Hans Busk the younger DL (11 May 1815 in London – 11 March 1882 in Westminster) was one of the originators of the "Volunteers".

He was educated at King's College London and Trinity College, Cambridge, graduating with a BA in 1839 and an M.A. in 1844. He was called to the bar at the Middle Temple in 1841.

While still an undergraduate, he lobbied the Government to form rifle clubs for defence against invasion, and created a model rifle club at Cambridge in 1837. This grew into the "Volunteers" movement, which he helped to pioneer. He served with the 1st Middlesex Rifle Volunteers and with the Royal Victoria Rifle Club, and wrote a number of practical manuals regarding rifle training.  He was styled "Captain Busk".

He also took an interest in designing yachts and lifeboats, and advocated the installation of lifeboat stations.

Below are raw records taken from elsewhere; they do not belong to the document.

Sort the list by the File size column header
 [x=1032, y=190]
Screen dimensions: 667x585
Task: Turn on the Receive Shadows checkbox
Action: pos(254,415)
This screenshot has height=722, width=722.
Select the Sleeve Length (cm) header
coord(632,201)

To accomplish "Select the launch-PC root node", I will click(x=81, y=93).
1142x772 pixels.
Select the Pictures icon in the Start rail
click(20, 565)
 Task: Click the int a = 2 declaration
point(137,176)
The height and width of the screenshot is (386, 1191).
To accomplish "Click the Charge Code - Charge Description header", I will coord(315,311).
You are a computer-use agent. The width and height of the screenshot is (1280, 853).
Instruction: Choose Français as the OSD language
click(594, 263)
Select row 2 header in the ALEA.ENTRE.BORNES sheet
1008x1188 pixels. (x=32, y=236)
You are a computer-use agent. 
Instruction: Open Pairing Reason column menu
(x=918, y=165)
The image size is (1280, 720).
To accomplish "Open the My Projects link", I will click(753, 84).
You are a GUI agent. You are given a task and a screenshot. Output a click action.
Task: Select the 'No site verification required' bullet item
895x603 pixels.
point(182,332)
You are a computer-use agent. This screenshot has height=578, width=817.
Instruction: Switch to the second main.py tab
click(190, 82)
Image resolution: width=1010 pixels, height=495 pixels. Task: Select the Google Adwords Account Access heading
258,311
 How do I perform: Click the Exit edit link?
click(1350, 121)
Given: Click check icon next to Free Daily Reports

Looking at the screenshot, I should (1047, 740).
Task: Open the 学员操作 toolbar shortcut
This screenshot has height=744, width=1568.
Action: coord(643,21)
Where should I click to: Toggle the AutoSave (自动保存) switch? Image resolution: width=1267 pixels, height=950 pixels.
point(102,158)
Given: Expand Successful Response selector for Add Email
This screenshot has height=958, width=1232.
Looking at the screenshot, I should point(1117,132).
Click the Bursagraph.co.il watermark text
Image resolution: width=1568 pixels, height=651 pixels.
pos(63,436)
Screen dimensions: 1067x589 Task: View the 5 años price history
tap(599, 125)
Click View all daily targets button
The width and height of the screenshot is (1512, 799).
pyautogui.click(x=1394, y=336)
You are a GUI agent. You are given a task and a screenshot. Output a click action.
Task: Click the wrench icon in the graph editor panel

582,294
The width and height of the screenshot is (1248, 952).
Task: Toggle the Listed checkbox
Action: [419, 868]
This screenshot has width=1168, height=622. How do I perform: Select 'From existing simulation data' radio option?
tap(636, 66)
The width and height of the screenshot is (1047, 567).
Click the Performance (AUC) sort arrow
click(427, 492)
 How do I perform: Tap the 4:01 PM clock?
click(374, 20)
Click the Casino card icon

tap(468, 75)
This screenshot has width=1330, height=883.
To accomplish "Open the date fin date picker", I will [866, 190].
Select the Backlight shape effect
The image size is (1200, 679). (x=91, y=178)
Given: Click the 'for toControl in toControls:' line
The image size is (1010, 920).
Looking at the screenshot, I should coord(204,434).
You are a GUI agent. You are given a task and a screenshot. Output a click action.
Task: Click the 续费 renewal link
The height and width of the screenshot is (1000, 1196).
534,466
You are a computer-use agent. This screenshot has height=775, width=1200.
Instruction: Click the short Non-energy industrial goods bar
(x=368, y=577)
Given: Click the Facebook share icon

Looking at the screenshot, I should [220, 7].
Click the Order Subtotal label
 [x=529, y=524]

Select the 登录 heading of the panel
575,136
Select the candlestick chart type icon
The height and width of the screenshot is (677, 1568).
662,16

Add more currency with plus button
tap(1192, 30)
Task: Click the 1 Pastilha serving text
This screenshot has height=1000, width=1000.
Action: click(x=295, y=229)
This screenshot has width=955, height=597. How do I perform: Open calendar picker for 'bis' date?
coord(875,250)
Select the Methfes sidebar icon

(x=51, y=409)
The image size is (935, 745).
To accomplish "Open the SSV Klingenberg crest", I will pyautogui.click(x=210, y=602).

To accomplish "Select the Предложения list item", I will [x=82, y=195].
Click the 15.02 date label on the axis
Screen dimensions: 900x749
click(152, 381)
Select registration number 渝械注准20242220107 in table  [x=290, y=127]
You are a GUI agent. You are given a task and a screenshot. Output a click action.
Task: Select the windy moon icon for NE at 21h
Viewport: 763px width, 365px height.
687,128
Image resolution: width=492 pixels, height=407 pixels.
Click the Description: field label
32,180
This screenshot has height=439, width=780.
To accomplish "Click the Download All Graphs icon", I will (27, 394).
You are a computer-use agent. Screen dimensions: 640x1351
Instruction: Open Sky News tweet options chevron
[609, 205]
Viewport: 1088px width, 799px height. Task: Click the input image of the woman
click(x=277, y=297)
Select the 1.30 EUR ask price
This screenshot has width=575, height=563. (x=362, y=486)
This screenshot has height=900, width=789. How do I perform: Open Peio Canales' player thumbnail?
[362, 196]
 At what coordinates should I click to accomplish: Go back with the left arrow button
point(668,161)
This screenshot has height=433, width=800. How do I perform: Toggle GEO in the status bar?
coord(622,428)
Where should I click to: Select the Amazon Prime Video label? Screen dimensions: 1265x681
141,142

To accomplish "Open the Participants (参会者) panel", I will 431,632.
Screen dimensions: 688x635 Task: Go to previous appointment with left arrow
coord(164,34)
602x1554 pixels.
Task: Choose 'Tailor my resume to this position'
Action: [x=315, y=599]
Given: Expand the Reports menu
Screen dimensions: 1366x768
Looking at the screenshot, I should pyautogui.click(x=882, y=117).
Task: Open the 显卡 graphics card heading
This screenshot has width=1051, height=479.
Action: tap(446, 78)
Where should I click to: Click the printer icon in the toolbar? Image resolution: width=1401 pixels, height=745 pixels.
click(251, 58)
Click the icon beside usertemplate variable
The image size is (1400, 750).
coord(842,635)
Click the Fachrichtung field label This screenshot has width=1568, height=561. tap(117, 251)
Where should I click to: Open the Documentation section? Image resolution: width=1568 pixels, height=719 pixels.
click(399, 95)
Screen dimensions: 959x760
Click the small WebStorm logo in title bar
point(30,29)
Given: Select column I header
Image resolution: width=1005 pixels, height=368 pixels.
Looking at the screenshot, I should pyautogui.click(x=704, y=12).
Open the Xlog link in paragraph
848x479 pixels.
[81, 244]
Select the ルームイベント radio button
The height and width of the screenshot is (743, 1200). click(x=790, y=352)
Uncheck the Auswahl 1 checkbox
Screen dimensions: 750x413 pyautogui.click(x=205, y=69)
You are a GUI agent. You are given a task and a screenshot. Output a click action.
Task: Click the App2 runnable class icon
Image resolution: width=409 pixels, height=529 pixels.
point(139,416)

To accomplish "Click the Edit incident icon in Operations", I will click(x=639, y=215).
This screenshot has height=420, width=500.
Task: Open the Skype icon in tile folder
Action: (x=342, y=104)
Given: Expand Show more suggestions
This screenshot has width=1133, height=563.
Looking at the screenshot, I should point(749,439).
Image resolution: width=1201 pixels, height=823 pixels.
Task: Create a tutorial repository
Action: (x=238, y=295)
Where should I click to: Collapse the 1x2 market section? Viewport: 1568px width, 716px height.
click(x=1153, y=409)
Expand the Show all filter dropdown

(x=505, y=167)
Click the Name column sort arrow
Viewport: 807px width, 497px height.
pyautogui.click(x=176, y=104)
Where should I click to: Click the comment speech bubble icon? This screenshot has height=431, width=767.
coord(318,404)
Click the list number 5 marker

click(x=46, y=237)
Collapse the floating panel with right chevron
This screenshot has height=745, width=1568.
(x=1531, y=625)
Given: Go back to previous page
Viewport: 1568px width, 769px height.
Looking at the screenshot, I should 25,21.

He was a gastronome, and founded the School of Cookery at South Kensington.

In 1873 he became a Fellow of the Royal Geographical Society.

Family

He was the son of Hans Busk the elder.  His siblings included Julia Clara Pitt Byrne and Rachel Harriette Busk; another sister, Maria Georgiana, married Sir Robert Loder, 1st Baronet.

Another sister, Frances Rosalie, married Rev. Charles Vansittart in May 1845, but the marriage was deeply troubled, and Hans Busk was involved in legal proceedings between his sister and her husband, including the precedent-setting case Vansittart v. Vansittart before the Court of Chancery.

Hans Busk "Barrister-at-Law" died 11th March 1882 at 21 Ashley Place, Westminster. In his will proved 12th May 1882, he left a personal estate of £22,576 divided in the main, between his nephew Wilfrid Hans Loder and his widowed daughter Annie Mary Moore also of 21 Ashley Place.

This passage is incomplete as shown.